When the storm hit the country in the early hours of the morning, most people were sound asleep

No formal disaster plans were in place and the situation soon devolved into disorder, panic, confusion, and chaos. There were, however, examples of people taking charge, mending dikes, and bringing others to safety. The following day, on February 1, the rest of the country learned of the event. After assessing the situation, national authorities began sending manpower and supplies to the disaster-stricken region. Unfortunately, the already vulnerable infrastructure was devastated and it was difficult to reach those in need. Even so, the Dutch army assisted with the evacuation of over 100,000 people and thousands of cattle.
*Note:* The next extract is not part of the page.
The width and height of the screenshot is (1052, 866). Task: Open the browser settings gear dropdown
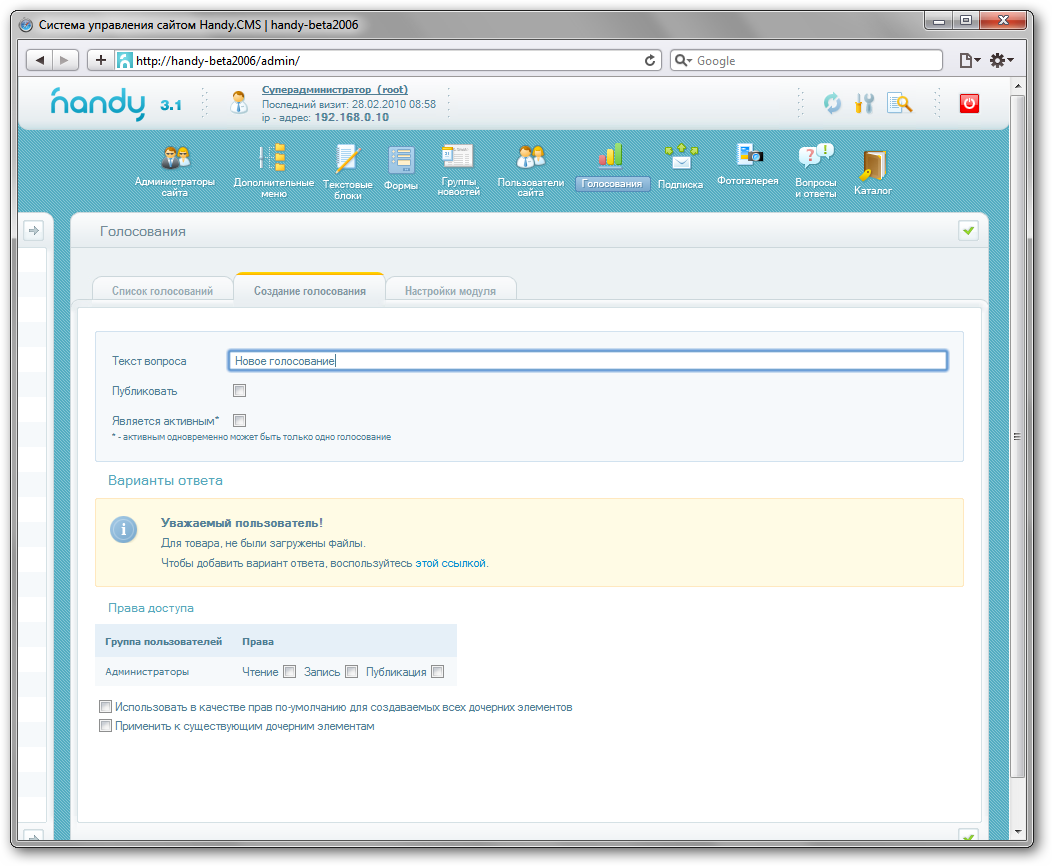coord(1001,61)
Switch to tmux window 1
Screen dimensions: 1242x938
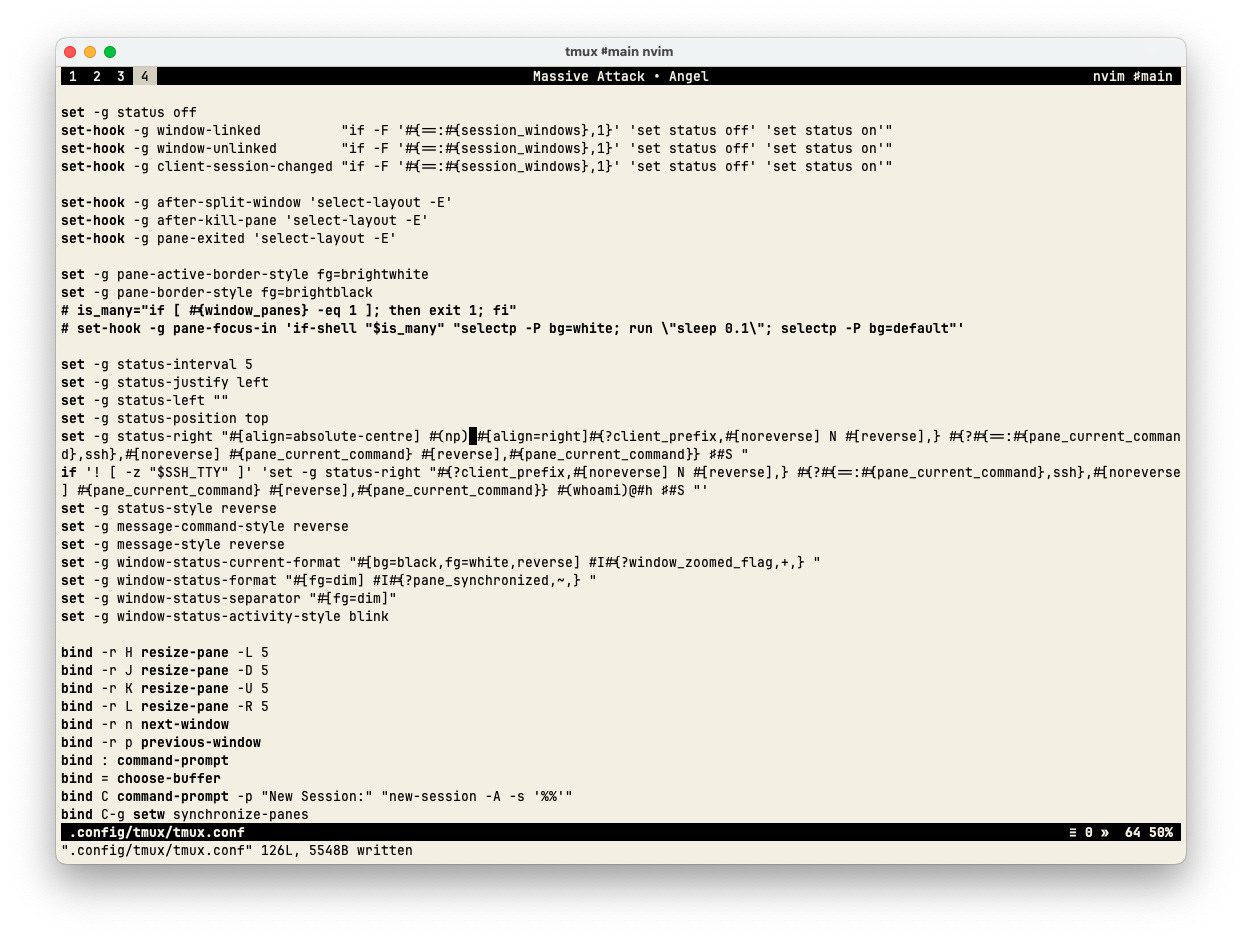tap(72, 77)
French and American military were also able to transport people and food by helicopter to and from remote areas. Thousands of others immediately began work to reconstruct and repair the dikes. Closing the dike breaches was a pressing concern since the twice-daily tides threatened to widen the breaches. The repair work was extremely complex and the authorities—aware of the many conflicting local-level decisions to be made—realized that safety could only be reestablished using a central approach. The government decided that it would fund the cost of reconstruction and that the Rijkswaterstaat would be in charge, while the local water boards would provide assistance and guidance. By November, all the breaches were closed (Gerritsen, 2005).

Only 20 days after the flood, officials, thoroughly shaken by the devastating impacts, appointed the Delta Works Committee to—quietly—research the causes of the disaster and develop measures to prevent anything like it from happening again. The committee revised some of the pre-flood projects and formulated the “Deltaplan.” The plan entailed blocking the estuary mouths of the big rivers, building dams and storm surge barriers, installing sluices and locks, and heightening and strengthening dikes. This series of constructions, christened the Deltawerken (Delta Works) was officially completed in 1997. Along with the Zuiderzee Works, Delta Works was named by the American Society of Civil Engineers as one of its Seven Wonders of the Modern World (Deltawerken, 2004).


Deltawerken. 2004. (accessed on September 24, 2015). Gerritsen, Herman. 2005. “What Happened in 1953? The Big Flood in the Netherlands in Retrospect.” Philosophical Transactions Vol. 363 Issue 1831 (accessed on September 24, 2015). Raadschelders, J.C.N., Th.A.J. Toonen (eds.). 1993. Waterschappen in Nederland: een bestuurskundige verkenning van de institutionele ontwikkeling. Hilversum. Verloren b.v.